Because of their wealth and their passion for funding free market causes and organizations, the Koch brothers – Charles and David -- have been blamed for everything from backing desegregation in schools, to “repeal[ing] every major piece of legislation that has been signed into law over the past 80 years that has protected the middle class, the elderly, the children, the sick, and the most vulnerable in this country”; as claimed by Socialist presidential candidate Bernie Sanders in a section of his official Senate website dedicated just to the Koch brothers.
Socialist hyperbole aside, the Left’s obsession with the Koch brothers was on display just last week in a speech by President Barack Obama at the National Clean Energy Summit in Las Vegas. Obama accused the brothers by name of using their powers to squash solar energy and keep emerging clean energy companies from becoming a competitor to their fossil fuel empire. “That’s not the American way,” Obama lectured from his bully pulpit as his Senate lapdog, Harry Reid, watched approvingly; concluding that the brothers are “rent seeking” and “trying to protect old ways of doing business.”
The irony of the President’s sanctimonious speech against “crony capitalism” was not lost, least of all on Charles Koch, a main target of Obama’s tirade. “I don’t know whether he knows what that phrase means, but ‘rent seeking,’ of course, is, in economic terms, getting the government to rig the system in your favor,” Charles told Politico. “And that’s exactly what these so-called ‘renewable energy’ proponents are doing.”

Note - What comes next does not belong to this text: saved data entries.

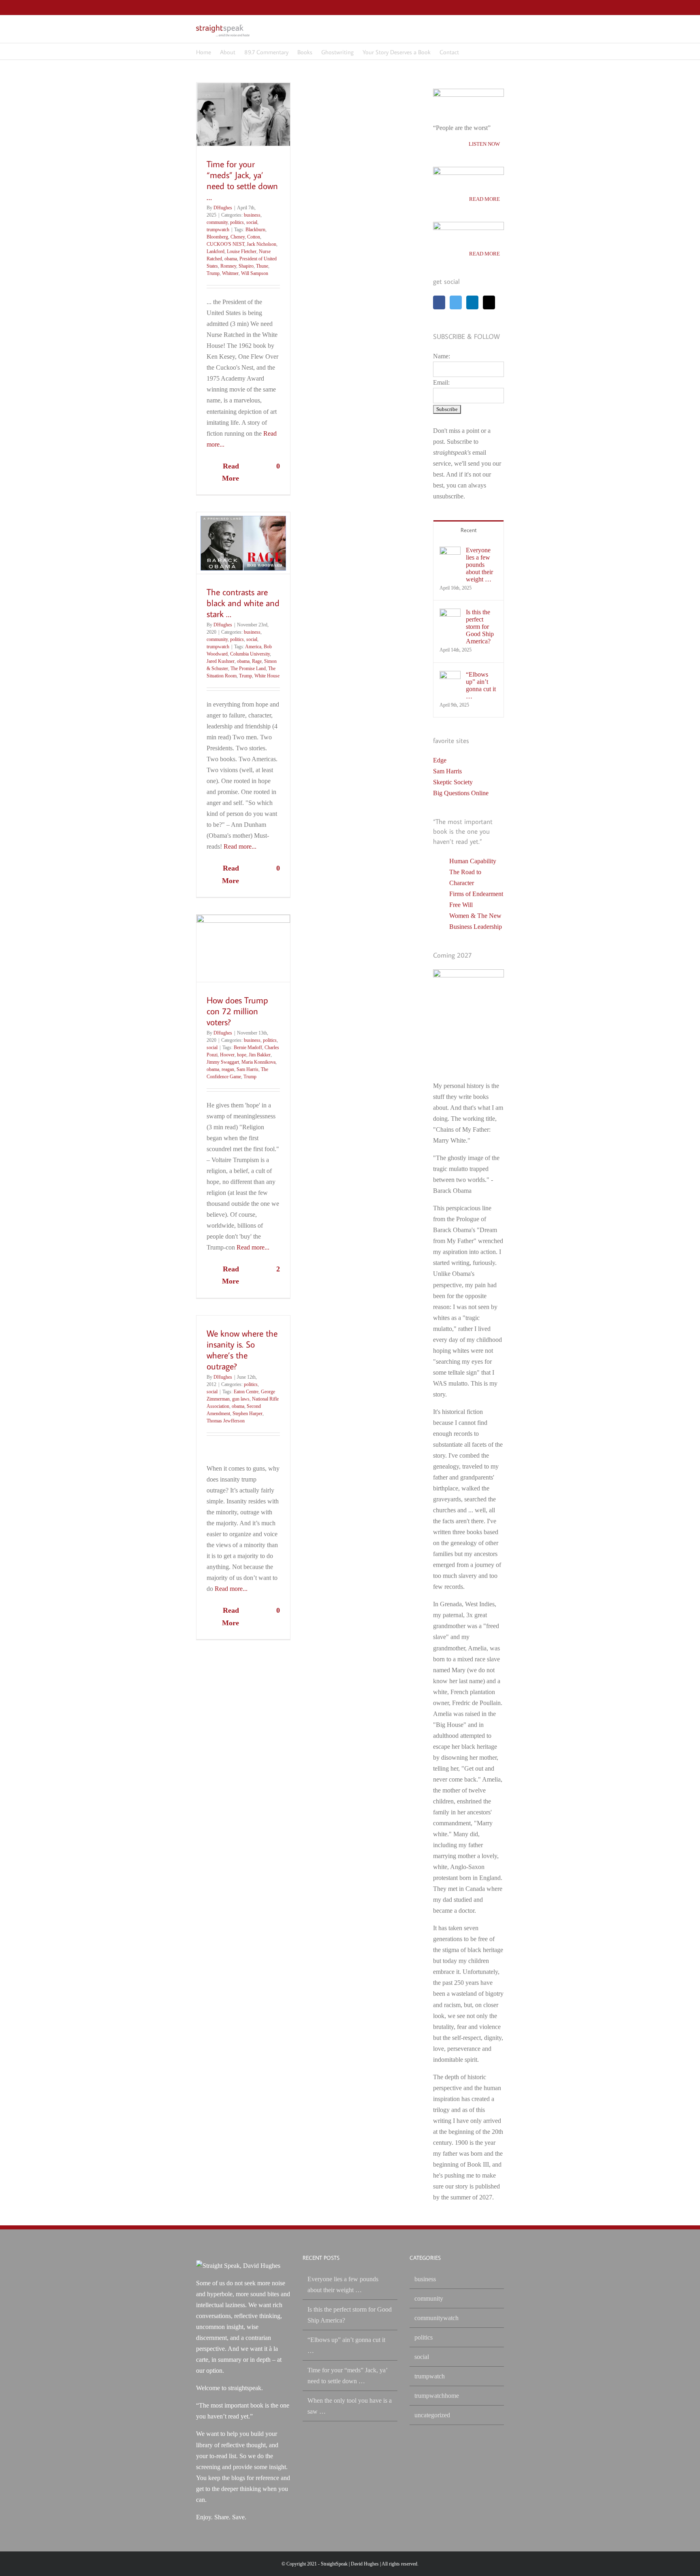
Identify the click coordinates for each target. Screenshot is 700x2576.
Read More (230, 472)
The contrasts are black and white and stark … (243, 603)
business (252, 215)
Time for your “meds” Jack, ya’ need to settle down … (242, 180)
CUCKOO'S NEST (225, 244)
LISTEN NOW (484, 144)
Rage (257, 661)
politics (237, 222)
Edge (439, 760)
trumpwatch (218, 229)
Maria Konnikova (258, 1062)
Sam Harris (247, 1069)
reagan (228, 1069)
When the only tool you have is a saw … (349, 2406)
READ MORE (484, 199)
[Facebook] (439, 302)
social (251, 222)
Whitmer (230, 273)
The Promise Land (248, 668)
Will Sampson (254, 273)
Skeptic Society (453, 782)
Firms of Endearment (476, 893)
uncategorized (432, 2415)
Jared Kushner (221, 661)
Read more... (240, 846)
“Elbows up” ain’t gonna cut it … (481, 685)
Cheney (237, 237)
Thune (262, 266)
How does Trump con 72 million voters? (237, 1011)
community (217, 222)
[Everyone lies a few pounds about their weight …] (450, 552)
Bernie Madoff (248, 1047)
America (253, 646)
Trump (213, 273)
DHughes (222, 208)
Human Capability (472, 861)
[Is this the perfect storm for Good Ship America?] (450, 614)
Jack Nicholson (261, 244)
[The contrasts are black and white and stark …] (243, 542)
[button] (470, 51)
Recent (469, 530)
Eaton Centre (246, 1391)
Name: (441, 356)
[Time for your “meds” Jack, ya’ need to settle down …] (243, 114)
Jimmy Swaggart (223, 1062)
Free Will (461, 904)
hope (241, 1055)
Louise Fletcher (241, 251)
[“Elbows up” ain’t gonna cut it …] (450, 676)
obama (230, 259)
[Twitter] (456, 302)
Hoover (227, 1055)
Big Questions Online (461, 793)
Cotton (253, 237)
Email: (441, 382)
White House (267, 676)
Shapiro (246, 266)
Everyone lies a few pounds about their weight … (479, 565)
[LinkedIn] (472, 302)
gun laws (241, 1399)
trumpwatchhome (436, 2395)
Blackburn (255, 229)
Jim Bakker (260, 1055)
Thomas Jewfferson (226, 1421)
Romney (228, 266)
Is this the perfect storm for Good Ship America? (480, 627)
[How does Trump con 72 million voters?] (243, 948)
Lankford (215, 251)
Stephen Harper (247, 1413)
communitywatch (436, 2317)
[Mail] (489, 302)
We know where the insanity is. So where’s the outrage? (242, 1349)
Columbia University (250, 654)
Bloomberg (217, 237)
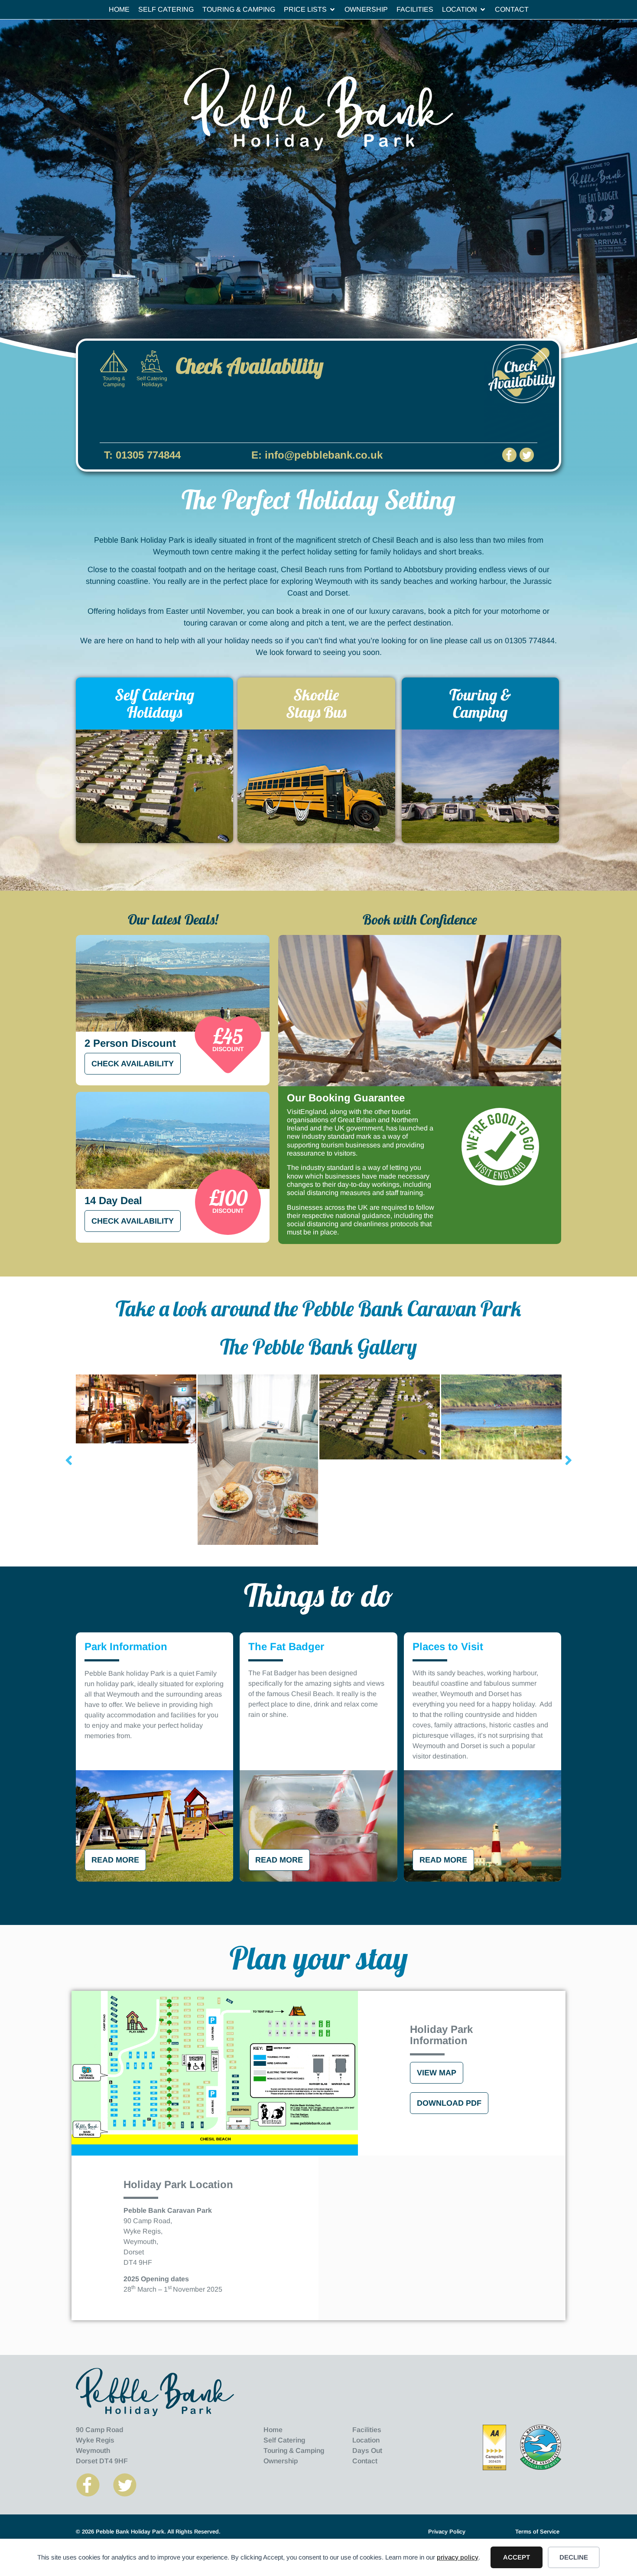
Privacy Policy (446, 2531)
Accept (516, 2557)
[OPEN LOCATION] (482, 9)
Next (568, 1459)
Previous (69, 1459)
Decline (573, 2557)
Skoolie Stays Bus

In fact, only a day before Obama made his politically-based remarks about the Kochs’ opposition to further taxpayer-funded gambles on green energy companies, the Inspector General for the federal Department of Energy released its findings from a four-year investigation into how Obama’s first major “renewable energy” loan, to a then-little known company called Solyndra, ended up costing taxpayers more than $500 million. The report found that Solyndra executives intentionally mislead officials overseeing the loan process, and that “political pressure” stemming from “significant interest in the program from Department leadership, the Administration, [and] Congress,” were reasons why these discrepancies were not caught.
The Energy Department called the findings of this report “lessons learned” for how to grant an additional $40 billion in loans to other companies in support of “green energy” projects. Instead, the report should serve as a clear reminder why corporate cronyism masquerading as market “incentives,” is bad for the market and especially for the American taxpayers who wind up footing the bill. The Koch brothers have been warning and fighting against such politically-motivated market manipulation for more than five decades.

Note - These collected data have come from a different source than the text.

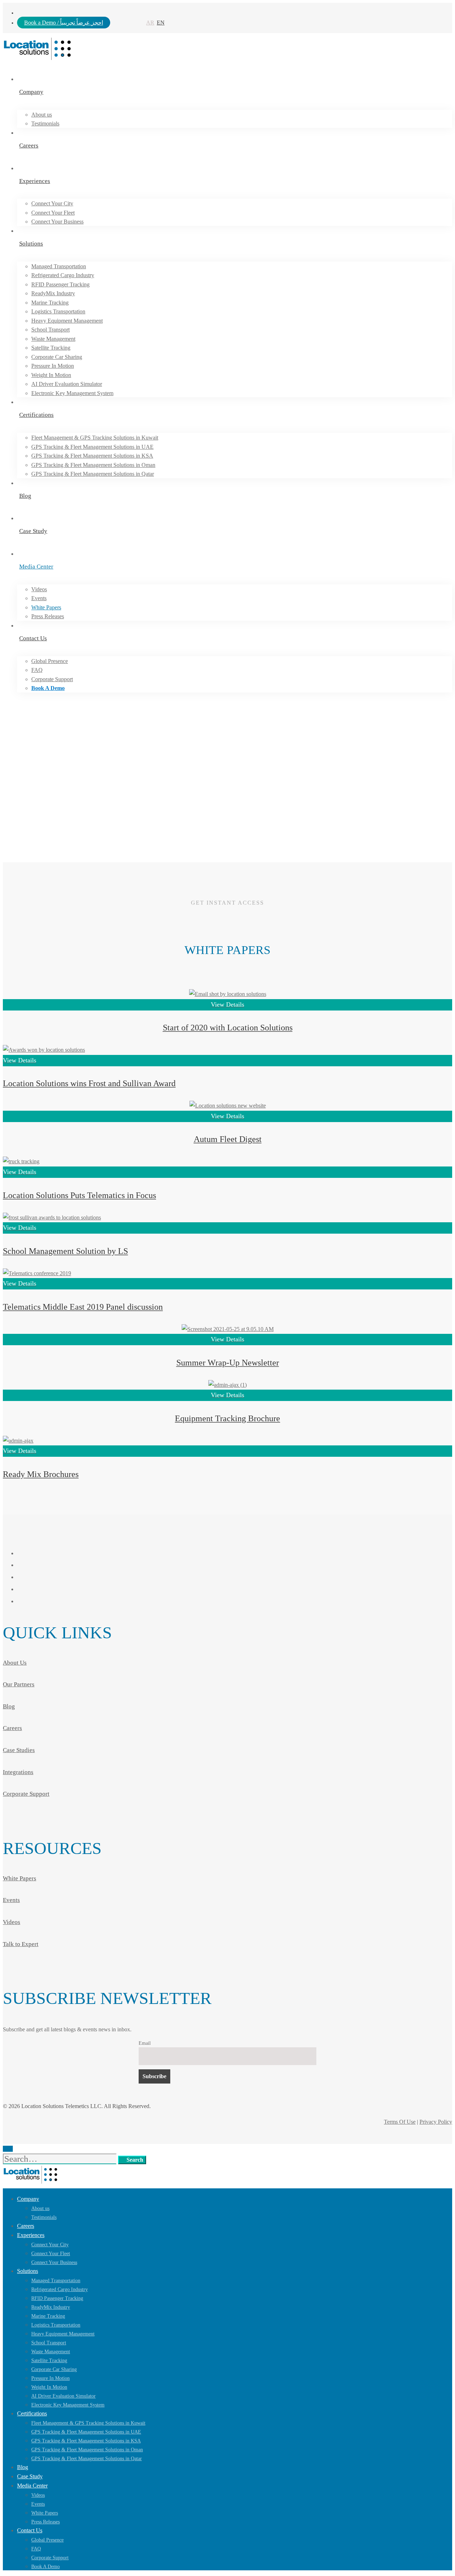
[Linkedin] (21, 1577)
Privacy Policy (435, 2122)
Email (145, 2043)
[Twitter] (21, 1601)
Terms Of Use (400, 2122)
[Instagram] (21, 1565)
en (161, 23)
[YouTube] (21, 1589)
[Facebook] (21, 1553)
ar (150, 23)
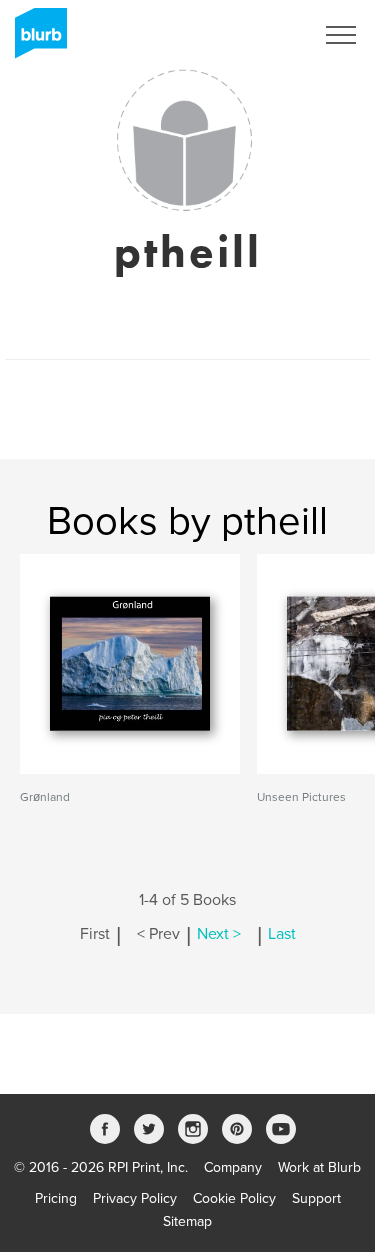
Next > (219, 934)
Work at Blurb (319, 1167)
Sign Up (263, 35)
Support (316, 1198)
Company (233, 1167)
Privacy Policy (135, 1198)
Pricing (56, 1198)
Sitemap (187, 1221)
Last (282, 934)
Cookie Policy (234, 1198)
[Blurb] (35, 40)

Charles Koch readily admits that Koch Industries indirectly benefits “tremendously” from federal subsidies, simply because of how deeply imbued corporate welfare is within the nation’s economy. However, were it up to the Koch brothers, they would “do away with them all.” “And, believe me,” Charles Koch continued in his Politico interview, “a lot of our products are protected by it.” This axiomatic view can be seen in the Kochs’ support of the Keystone Pipeline; not because they stand to make a huge windfall -- if anything, it would create more competition for them -- but because it is the free market thing to do.
Therein lies the key difference between the Kochs and political hacks like Obama, Reid, and Rep. Nancy Pelosi, all who have used their positions to enrich themselves, their supporters, and those around them. When it comes to corporate welfare, the Kochs sound like the liberals Obama and his cohorts want to be but cannot, because of their addiction to the power corporate welfare gives them inside the Beltway. As one of Ayn Rand’s “moochers” in Atlas Shrugged notedwhen discussing sweeping new limitations on business, “The people need it…so we don’t have to consider anything else.”

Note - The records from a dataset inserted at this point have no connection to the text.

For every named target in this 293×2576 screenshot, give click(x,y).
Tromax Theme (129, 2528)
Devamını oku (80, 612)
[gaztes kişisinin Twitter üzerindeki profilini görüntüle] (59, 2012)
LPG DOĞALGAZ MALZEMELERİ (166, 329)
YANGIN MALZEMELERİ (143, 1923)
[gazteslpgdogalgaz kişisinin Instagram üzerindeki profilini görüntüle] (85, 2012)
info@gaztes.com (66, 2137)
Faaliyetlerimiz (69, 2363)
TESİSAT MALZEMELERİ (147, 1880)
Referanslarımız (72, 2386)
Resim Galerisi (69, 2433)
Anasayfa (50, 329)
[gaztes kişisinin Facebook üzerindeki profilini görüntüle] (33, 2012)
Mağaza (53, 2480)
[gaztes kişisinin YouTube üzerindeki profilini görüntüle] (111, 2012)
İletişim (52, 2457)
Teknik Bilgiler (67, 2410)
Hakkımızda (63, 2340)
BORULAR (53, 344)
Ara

Of course, it is not only Democrats who justify corporate welfare as a means by which they are furthering the interests of taxpayers. Republican governors frequently use the power of “targeted” tax incentives as a way to lure companies into relocating to their states. Bringing more jobs into the state often appears a win-win for taxpayers and for governors facing reelection; but such gambles do not always go according to plan. For example, North Carolina officials helped negotiate a 10-year deal worth $22 million in tax incentives for the Chiquita Brands International to relocate to Charlotte, but the company left only a few years later; mouthing a hollow promise to repay the incentives it received as a part of the deal. Republican Governor Pat McCrory wasted no time in seeking more funding for this incentive program to use for other prospects.
Similarly in South Carolina, Republican Governor Nikki Haley is under heat for increasing her state’s “incentive” funding by reportedly 800 percent during her tenure.
Be it solving “global warming” or trying to create more economic opportunities, in reality government officials have neither the right nor the ability to play “venture capitalist” with taxpayer cash. The government’s job is not to pick the winners and losers in the market place, whether by direct incentive payments or indirect tax benefits.
However, when a Republican presidential candidate like Donald Trump can brag openly about “buying” politicians and be cheered for it by his fans, we are going to need many more “Koch Brothers” than just two, if we are to have any hope of seriously dismantling the crony capitalism that has so deeply infected our government and our economy.